In lieu of an abstract, here is a brief excerpt of the content:

Reviewed by:
  • Color: Essays on Race, Family, and History
  • Sarita Cannon (bio)
McClane, Kenneth . Color: Essays on Race, Family, and History. Notre Dame, Indiana: U of Notre Dame P, 2009.

One of my favorite courses to teach is a class on American autobiography, in which we read memoirs and autobiographies, primarily those written by members of historically marginalized groups, and a variety of critical scholarship on the topic of life writing. Unlike most of the literature courses I teach, this class contains a creative component. In addition to writing a research paper, students must write a 3-5-page personal narrative that incorporates some of the tropes or techniques used by authors we have encountered. Students often express more anxiety about this assignment than the twenty-page research paper, yet the day when students share their memoirs in class is always a highlight of the semester. While nobody can sum up his or her life in a few short pages, these narratives provide snapshots of how they see themselves and how they relate to language, and the results are poignant. Similarly poignant, and further distinguished by a prolific and award-winning poet's attention to language and form, is Kenneth McClane's slim volume entitled Color: Essays on Race, Family, and History. These eleven anecdotal essays provide glimpses into McClane's personal development through their poetic precision and their ability to speak to each other. While the topics that McClane addresses, including the challenges of caring for ailing parents, racial oppression that stymies educational and professional growth, colorism, and art's role in strengthening the human spirit, have been treated by many Black writers past and present, he provides a fresh lens through which we can view the continuing relevance of these issues.
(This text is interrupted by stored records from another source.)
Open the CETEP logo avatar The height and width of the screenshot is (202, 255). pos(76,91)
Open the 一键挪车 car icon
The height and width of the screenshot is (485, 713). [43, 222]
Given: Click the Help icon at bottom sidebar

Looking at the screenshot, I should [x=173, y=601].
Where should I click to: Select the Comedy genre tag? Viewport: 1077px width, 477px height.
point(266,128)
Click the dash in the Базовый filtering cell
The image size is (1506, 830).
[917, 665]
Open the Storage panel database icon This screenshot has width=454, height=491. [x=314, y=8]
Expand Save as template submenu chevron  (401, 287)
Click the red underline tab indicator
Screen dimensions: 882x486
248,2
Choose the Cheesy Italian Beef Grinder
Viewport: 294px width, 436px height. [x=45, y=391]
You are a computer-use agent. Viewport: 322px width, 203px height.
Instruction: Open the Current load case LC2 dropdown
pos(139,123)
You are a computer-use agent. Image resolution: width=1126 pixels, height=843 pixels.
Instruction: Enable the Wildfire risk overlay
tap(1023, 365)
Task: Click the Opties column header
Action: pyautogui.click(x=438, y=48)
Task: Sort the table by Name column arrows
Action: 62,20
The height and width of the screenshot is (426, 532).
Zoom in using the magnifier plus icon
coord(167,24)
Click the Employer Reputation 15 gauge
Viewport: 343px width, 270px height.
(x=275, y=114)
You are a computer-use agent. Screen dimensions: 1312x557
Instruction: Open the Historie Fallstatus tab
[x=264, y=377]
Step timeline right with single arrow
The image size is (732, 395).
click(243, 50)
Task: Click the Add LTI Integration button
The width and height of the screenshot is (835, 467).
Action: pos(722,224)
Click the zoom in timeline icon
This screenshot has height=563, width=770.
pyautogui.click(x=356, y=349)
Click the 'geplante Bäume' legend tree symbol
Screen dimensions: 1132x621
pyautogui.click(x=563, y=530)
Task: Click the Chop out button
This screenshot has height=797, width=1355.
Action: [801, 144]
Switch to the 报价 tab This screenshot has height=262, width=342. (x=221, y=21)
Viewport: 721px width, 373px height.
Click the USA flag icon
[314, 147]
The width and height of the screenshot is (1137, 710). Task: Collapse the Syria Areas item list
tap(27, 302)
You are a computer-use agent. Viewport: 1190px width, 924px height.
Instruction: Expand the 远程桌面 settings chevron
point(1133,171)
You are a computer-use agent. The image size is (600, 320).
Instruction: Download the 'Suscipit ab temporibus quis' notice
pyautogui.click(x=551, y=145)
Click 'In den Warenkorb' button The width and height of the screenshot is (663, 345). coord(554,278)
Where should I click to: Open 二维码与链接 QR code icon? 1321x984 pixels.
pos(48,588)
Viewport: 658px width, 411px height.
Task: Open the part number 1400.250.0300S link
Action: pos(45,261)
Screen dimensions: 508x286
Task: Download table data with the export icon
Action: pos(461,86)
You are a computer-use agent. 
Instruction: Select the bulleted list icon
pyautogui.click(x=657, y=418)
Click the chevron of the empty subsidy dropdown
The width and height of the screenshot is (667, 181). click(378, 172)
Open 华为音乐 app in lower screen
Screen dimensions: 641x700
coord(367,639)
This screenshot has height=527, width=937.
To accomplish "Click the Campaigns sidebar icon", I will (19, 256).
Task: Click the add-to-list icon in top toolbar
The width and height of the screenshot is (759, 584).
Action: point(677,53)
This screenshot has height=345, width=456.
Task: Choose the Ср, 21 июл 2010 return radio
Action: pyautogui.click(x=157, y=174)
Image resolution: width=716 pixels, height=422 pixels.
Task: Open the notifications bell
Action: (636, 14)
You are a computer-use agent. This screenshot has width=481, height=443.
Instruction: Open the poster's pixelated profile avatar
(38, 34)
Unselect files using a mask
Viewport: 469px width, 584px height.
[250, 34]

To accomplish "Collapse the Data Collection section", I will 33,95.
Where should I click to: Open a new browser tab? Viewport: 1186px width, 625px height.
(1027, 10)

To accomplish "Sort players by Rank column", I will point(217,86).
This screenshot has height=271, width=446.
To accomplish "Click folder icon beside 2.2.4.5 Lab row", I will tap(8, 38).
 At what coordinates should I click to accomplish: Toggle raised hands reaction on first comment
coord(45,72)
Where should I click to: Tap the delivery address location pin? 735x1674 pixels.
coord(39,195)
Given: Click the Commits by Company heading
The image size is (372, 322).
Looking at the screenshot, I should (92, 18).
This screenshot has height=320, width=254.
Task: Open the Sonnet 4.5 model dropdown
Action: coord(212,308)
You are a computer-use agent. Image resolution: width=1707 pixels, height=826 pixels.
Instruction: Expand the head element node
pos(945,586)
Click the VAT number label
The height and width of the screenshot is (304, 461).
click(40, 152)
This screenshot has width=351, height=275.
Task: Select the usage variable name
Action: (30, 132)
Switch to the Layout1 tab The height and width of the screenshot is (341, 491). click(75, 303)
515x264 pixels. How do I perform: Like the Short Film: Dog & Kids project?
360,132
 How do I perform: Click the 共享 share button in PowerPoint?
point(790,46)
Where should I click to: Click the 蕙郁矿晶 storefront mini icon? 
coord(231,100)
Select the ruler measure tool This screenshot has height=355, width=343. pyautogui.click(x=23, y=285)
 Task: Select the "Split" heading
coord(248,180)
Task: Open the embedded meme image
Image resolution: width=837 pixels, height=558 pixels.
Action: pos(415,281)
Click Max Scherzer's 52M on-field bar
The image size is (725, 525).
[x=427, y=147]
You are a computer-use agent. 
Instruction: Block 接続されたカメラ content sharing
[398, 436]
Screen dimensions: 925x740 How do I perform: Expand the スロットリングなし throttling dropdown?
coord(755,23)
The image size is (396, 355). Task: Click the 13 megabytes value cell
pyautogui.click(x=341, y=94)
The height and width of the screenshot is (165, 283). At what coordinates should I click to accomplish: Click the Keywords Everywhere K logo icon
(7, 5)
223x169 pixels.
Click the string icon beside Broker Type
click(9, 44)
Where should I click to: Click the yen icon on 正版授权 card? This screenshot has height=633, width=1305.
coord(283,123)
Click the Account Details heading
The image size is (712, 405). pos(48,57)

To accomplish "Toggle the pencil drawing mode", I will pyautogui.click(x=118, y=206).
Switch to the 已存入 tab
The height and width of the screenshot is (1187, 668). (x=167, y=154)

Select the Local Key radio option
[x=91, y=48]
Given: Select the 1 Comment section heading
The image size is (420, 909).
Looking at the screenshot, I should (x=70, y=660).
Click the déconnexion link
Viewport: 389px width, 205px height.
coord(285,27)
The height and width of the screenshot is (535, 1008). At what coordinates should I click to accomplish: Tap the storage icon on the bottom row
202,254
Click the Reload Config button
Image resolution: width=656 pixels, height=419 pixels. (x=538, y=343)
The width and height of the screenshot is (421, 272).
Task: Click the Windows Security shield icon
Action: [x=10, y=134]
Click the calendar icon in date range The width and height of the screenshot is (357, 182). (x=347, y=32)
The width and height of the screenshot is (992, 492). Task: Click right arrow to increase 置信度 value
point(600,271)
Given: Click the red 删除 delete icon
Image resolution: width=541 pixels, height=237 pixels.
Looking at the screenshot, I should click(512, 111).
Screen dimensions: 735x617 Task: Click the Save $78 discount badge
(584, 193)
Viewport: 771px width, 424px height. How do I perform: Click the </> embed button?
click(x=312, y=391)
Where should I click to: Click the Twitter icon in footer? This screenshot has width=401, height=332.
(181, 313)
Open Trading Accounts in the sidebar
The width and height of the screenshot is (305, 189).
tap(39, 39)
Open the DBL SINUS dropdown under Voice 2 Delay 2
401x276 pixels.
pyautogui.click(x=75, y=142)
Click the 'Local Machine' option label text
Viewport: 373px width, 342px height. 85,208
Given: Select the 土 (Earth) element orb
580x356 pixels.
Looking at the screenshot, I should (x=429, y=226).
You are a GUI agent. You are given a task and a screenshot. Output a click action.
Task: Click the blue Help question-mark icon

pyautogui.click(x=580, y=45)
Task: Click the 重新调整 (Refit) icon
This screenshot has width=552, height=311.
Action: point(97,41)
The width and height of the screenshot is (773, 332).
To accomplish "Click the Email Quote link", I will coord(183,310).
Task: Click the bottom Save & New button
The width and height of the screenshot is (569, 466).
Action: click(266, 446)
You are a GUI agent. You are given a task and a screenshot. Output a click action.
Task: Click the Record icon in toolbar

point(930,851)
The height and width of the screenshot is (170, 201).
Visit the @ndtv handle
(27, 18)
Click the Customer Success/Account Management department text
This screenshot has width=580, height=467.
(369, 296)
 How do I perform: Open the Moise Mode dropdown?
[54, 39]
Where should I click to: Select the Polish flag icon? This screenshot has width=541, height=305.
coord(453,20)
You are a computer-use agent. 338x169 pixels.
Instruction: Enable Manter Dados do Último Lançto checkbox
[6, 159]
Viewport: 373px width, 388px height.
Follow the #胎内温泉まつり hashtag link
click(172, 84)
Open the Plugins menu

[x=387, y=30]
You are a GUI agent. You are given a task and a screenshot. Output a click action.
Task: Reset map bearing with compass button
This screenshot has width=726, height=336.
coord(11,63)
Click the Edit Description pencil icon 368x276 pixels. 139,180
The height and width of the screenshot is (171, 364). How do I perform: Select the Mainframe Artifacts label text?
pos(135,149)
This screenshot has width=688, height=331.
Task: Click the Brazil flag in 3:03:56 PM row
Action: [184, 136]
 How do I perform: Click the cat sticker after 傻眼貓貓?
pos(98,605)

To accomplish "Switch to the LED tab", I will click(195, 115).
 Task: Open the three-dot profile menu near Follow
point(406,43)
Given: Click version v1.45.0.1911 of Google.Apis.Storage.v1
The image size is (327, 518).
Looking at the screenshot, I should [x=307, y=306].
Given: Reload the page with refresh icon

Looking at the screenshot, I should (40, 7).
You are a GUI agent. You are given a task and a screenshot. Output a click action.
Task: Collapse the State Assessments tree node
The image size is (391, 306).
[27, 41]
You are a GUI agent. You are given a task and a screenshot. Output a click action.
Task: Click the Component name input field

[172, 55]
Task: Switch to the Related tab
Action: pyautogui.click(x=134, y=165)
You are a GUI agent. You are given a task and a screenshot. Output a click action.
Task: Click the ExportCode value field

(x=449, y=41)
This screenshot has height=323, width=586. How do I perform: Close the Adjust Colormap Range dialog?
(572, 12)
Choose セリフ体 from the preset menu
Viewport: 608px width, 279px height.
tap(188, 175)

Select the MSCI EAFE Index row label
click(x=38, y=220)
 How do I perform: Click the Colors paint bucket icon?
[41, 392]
One of the most striking characteristics of these essays is their intertextuality. McClane, a poet who is currently W. E. B. Du Bois Professor of Literature at Cornell University, cites the words of everyone from James Agee and George Orwell to Langston Hughes and James Baldwin. While such rampant allusion in a piece of writing might appear to be a gratuitous display of the writer's erudition, it is clear that these references are never superfluous gestures. In fact, McClane attends to the words of the great writers of the twentieth century as carefully as he listens to the masses. For instance, the two epigraphs to his essay "Hungers: Reflections on Affirmative Action" come from a Gwendolyn Brooks poem and a "conversation overheard on a New York City bus" (60). His inclusion of multiple sources stems from an understanding of his role in a supportive community that reminds him of his origins and his obligations. As McClane writes in an essay in which he reflects on an encounter at the age of eight at his parents' house in Martha's Vineyard in 1959 with Dr. Martin Luther King, Jr., both preachers and musicians in Black culture "sample" from their peers. Yet "the preacher, like the jazz musician, is not stealing: he is celebrating, extending, and reinterpreting. Fundamentally, his enterprise is not an act of theft but of communion. It reminds us that a good tree springs from well-tended soil" [End Page 810] (32). Indeed, McClane's own writing is marked by the signifyin(g) tradition that is central to African American cultural expression.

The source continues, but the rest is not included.